TitleNewspapers and Their Readers in Early Eastern Australia: The "Sydney Gazette" and its Contemporaries, 1803-1842
Publication TypeThesis
Year of Publication1991
AuthorsBlair, Sandra J.
Number of Pages348
Date Published1990
UniversityUniversity of South Wales
CitySydney, Australia
Thesis TypePh.D. Dissertation
LanguageEnglish
Abstract

The thesis examines newspaper production and readership in early Eastern Australia, extending, and sometimes challenging, current ideas about the social and economic role of the colonial bourgeoisie. It traces the dramatic changes in cultural life experienced in the shift from the authoritarian regimes of the early penal colonies of New South Wales and Van Diemen's Land to the more open, partly democratic societies of the 1830s and 1840s. Major sources are the rare surviving subscription and office books of the Sydney Gazette, covering the 1830s. These records provide a convenient sample of newspaper readership in a key decade for the commercialisation of the Australian printing and newspaper industry. The period saw the beginnings of the transition from the small family print shop to the impersonal financial and organizational structures of corporate capitalism.
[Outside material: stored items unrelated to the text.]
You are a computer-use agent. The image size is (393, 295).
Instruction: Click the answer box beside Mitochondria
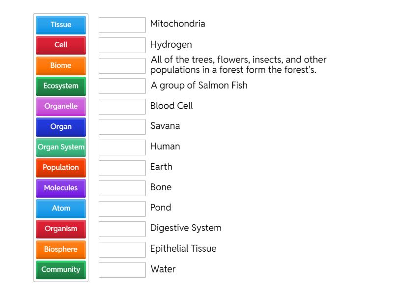(x=122, y=24)
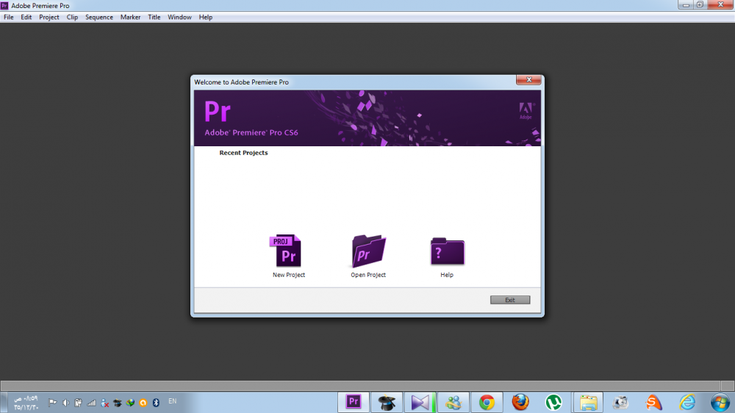
Task: Click the Exit button
Action: point(509,300)
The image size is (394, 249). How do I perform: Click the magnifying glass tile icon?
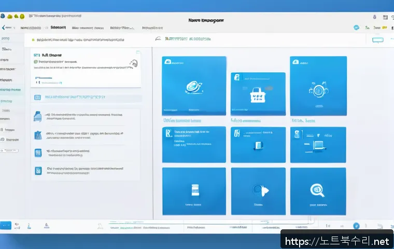tap(317, 190)
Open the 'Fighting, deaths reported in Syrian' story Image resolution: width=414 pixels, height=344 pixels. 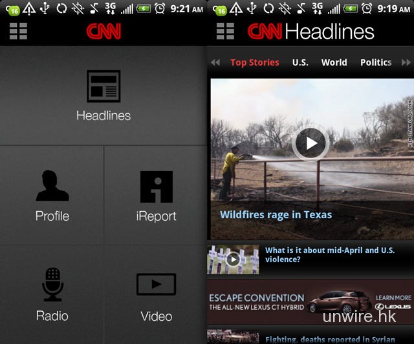coord(330,339)
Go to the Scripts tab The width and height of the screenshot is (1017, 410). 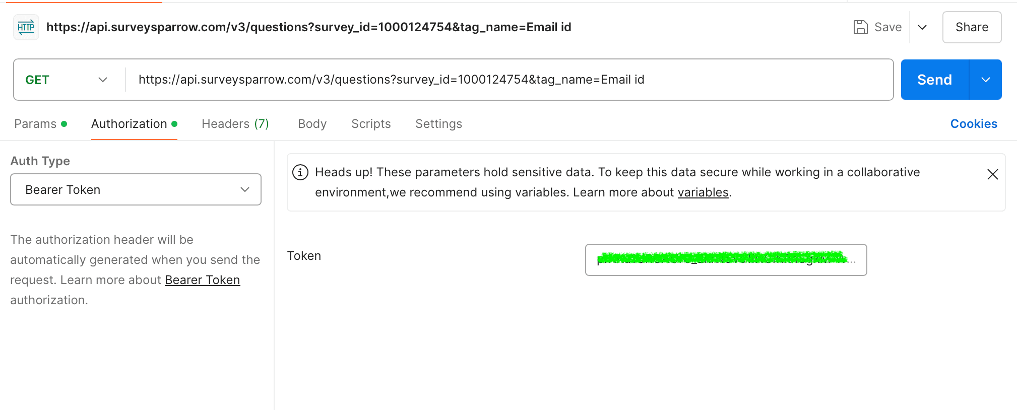point(371,124)
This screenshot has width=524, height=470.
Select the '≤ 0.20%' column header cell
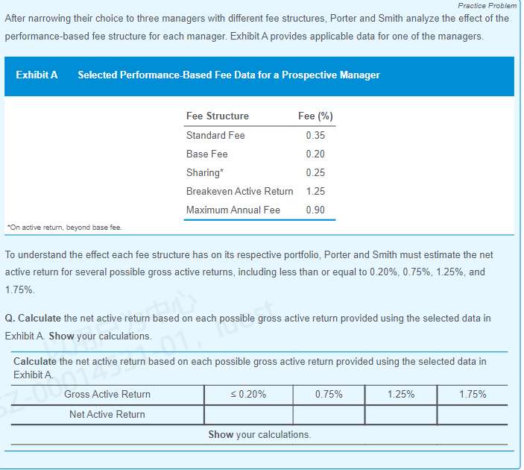click(247, 395)
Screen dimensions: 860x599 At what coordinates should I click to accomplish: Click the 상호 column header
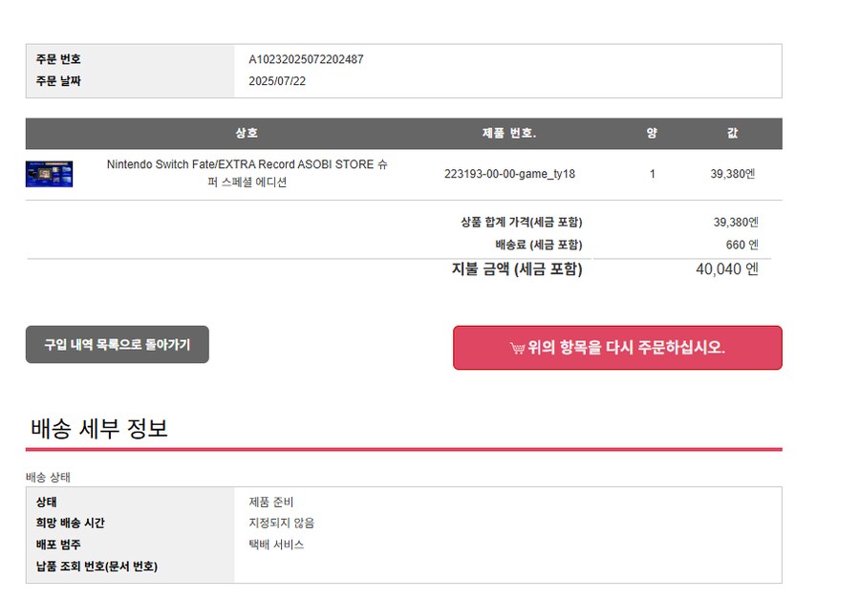tap(247, 133)
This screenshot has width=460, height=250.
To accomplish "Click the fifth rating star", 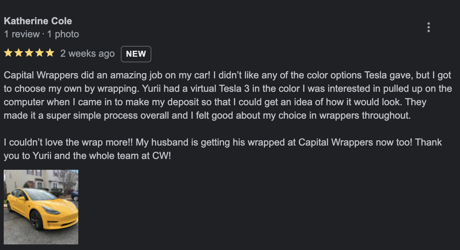I will [50, 53].
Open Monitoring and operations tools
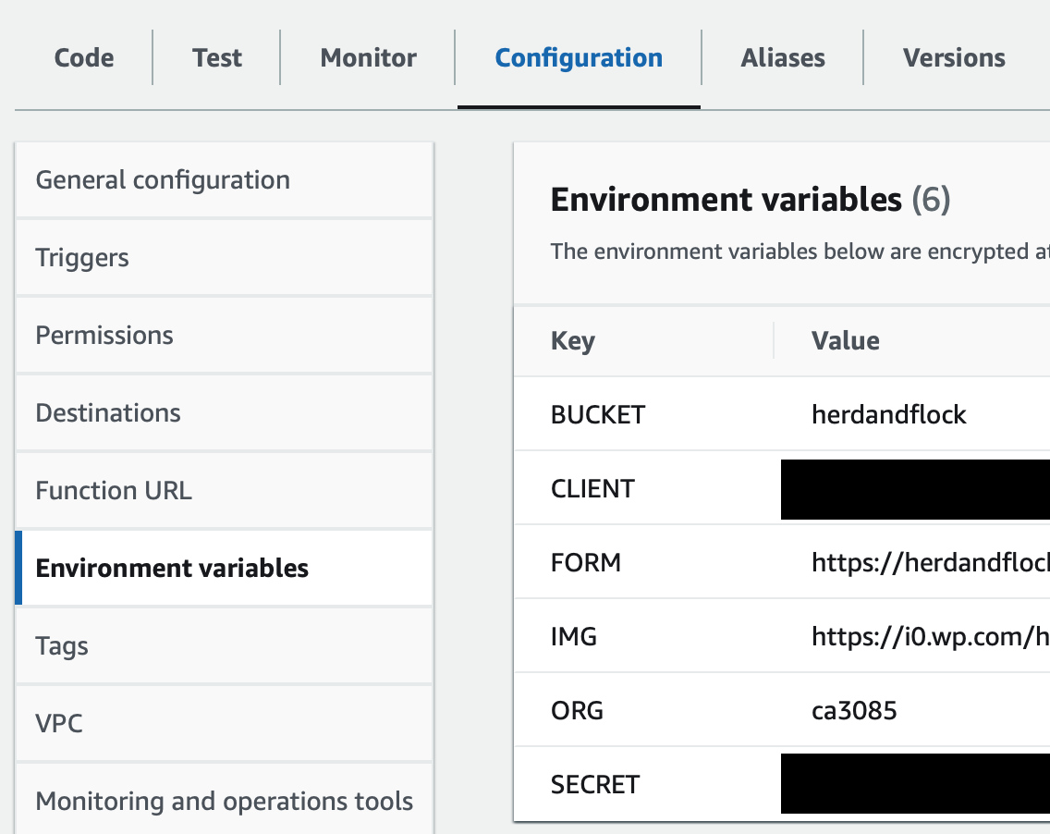The image size is (1050, 834). click(x=224, y=801)
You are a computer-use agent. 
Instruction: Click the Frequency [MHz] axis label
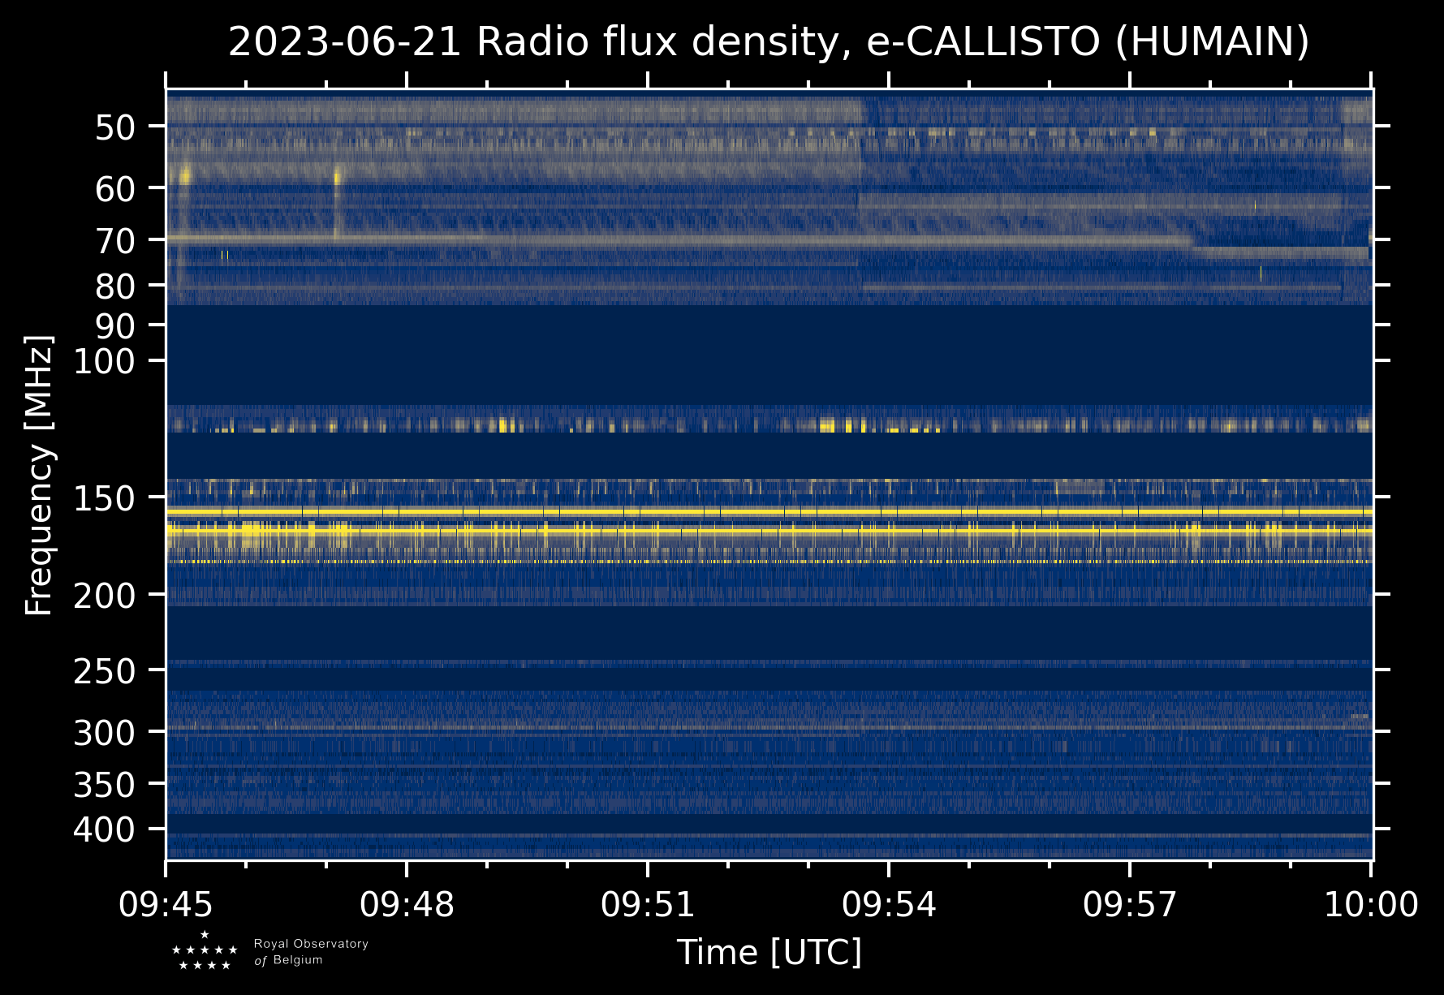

The shift from scarcity to abundance of printed matter was matched by dramatic changes in the social composition of reading publics, and the activity of reading itself. These changes are explored in the context of a comparable 'reading revolution' occurring elsewhere within Western capitalist societies, as discussed by Robert Darnton for eighteenth century France, and David Hall and others for colonial New England. A study of newspaper readership highlights the degree to which the Australian colonies of the early nineteenth century were a stronghold of middle class life. The new patterns of work and leisure emerging within bourgeois households were starkly apparent in the new craze of newspaper reading. Parlour and office reading, as well as reading over breakfast, signalled the modern era of casual reading.